The EPOXI mission is recycling the Deep Impact spacecraft, whose probe intentionally collided with comet Tempel 1 on July 4, 2005, revealing, for the first time, the inner material of a comet. In fact, I have been able to find a whole riff I did about comets, with a preview of Deep Impact’s first mission for the late, lamented Trufen.net (scroll down).
CNN’s coverage of today mission used the word “survived” in its lead, dramatically implying the spacecraft had gone in harm’s way:
A spacecraft survived the closest encounter ever with a comet on Thursday, tracking it just 435 miles (700 kilometers) from the comet’s nucleus.

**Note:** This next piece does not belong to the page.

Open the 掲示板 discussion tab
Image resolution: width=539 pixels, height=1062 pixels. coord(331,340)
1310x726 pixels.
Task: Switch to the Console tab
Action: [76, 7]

Since 435 miles is farther than Los Angeles is from San Francisco my initial reaction wasn’t to gasp in amazement. Yet people in San Francisco give the impression they’d like to be even farther away, so who can say? NASA also says comet Hartley 2 is “much more active” than Tempel 1, the previous comet visited by Deep Impact, despite being smaller. Smaller and much more active – there’s San Francisco all over again.
Amateur skywatchers may be able to see Hartley 2 in a dark sky with binoculars or a small telescope.